Segment Start: Given passage

And birds! Always lists of birds, an interest that apparently began in his childhood, evidenced by the insertion of an early drawing into the book.
"Here's the deal. I love my Field Guides (Second Edition). I love how desert sun, shining hard and flat through the windshields of three different pick-up trucks have bleached the cover bird paintings fading them to proof of long use. I love the slow curling and peeling away of the clear-plastic cover lamination. I love Maria Gray's signature on the cover's inside, a woman I never met, now dead. But the number of species has changed. The Solitary Vireo is now three species, and I suppose I must eventually switch to the Third Edition …"
Chris started the journals in 1999. I asked Chris recently why he started this decades long project, and he told me "I just wanted to make a book … for myself." At the writers' retreat where we met, we both got in the habit of writing in spiral notebooks — "I was searching - you, too," he said. And the writing "kept us more or less truthful…I wonder if you should be writing about both of us. How friendships happen and last for years. Even, I think, about our weaknesses, what we love, what we didn't get done, why I drifted west in summers, why birds! … maybe it just can't be explained."
He had no intention that anyone would see his books. (Patti and I have, but few others — until now.) For the record, I have Chris' permission to write this and have tried not to include anything too personal – and they are extraordinarily personal, a record of his life, including his rich inner life.
"Oh! Memory! There's no telling how much I can forget to do…
Chris is clearly proud of the books, though he will often say "they are nothing special" and "no one would be interested in this" and "they are just a way for me to remember, especially the people I have known." He has many deep relationships with friends and old classmates, and many former students continue to write to him and address him as "Mr. Thiem." Even if he says the books are "nothing special," he has taken great care in creating and caring for them. Each notebook is in an archival box, and they are shelved in his office, which is also home to his library of novels and poetry.

Segment End: Given passage
Segment Start: Raw data

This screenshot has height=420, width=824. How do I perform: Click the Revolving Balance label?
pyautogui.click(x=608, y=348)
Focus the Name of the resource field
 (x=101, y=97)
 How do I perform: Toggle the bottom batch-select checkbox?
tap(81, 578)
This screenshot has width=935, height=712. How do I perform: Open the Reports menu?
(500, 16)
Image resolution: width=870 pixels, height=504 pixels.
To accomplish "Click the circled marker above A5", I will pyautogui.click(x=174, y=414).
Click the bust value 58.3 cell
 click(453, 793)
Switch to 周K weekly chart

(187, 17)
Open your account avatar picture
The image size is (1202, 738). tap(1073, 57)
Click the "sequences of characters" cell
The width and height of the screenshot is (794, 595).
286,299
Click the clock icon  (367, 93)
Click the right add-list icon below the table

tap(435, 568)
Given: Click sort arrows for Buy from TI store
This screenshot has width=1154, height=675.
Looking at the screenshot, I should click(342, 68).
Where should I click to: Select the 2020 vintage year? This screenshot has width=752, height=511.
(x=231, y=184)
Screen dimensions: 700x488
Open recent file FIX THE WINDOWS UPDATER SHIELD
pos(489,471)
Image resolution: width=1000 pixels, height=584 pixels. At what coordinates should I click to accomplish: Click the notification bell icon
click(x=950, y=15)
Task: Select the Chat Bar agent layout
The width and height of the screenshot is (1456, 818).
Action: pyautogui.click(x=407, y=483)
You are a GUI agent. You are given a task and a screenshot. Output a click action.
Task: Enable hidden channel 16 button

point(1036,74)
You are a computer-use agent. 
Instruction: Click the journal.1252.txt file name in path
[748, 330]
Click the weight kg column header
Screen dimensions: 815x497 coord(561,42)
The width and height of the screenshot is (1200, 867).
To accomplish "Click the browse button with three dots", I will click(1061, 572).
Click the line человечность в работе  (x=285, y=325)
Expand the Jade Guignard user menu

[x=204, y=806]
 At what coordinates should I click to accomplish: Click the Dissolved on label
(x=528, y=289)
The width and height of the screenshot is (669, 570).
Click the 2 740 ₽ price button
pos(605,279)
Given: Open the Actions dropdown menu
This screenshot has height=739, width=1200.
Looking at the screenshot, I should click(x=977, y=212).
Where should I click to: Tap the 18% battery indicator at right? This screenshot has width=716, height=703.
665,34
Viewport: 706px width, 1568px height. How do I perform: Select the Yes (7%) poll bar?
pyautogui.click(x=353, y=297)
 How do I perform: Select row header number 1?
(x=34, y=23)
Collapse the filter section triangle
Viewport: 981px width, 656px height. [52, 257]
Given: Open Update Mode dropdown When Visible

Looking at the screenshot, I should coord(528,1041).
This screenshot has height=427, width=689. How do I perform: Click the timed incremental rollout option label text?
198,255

Segment End: Raw data

> **Work required**: Pick up the passage about Chris's journals after its final sentence and keep writing it.

> **Exercise result**:
He and Patti have recently moved to a different house in Mankato and the desk where he had worked on his journals for years did not fit through the door in the new house, a development he described as "crushing." He told me several times that Patti is getting him a new desk.
My admiration of his journals leads me to ask what will become of them, as Chris and Patti have no children. "I can imagine they'll be dumped in a fire somewhere," he says - facetiously, I'm sure. I told him the pages could be digitized and preserved — "that's not me" he replies, a man who does not use a computer or a smart phone.
To me, the collection is authentic folk art, creatively and intimately representing a life that has been both outwardly typical but also rich, artistic and literary, which is to say, extraordinary. Chris has lived a life that has been full of thoughtful encounters with nature, art and his students. His journals uniquely document his encounters with words, images, music, friends and the natural world.
Natalie Goldberg taught us that "writers live twice. They go along with their regular life … but there is another part of them that lives everything a second time. That sits down and sees their life again … "
Now Chris sometimes sits in the evening, maybe "sipping something," listening to Van Morrison singing "Madame George" ("the love that loves to love/say goodbye, goodbye"), paging through his journals and reviewing the faces and the landscapes of his past — clear and beautiful, solid and permanent in those pages even as they fade in his memory.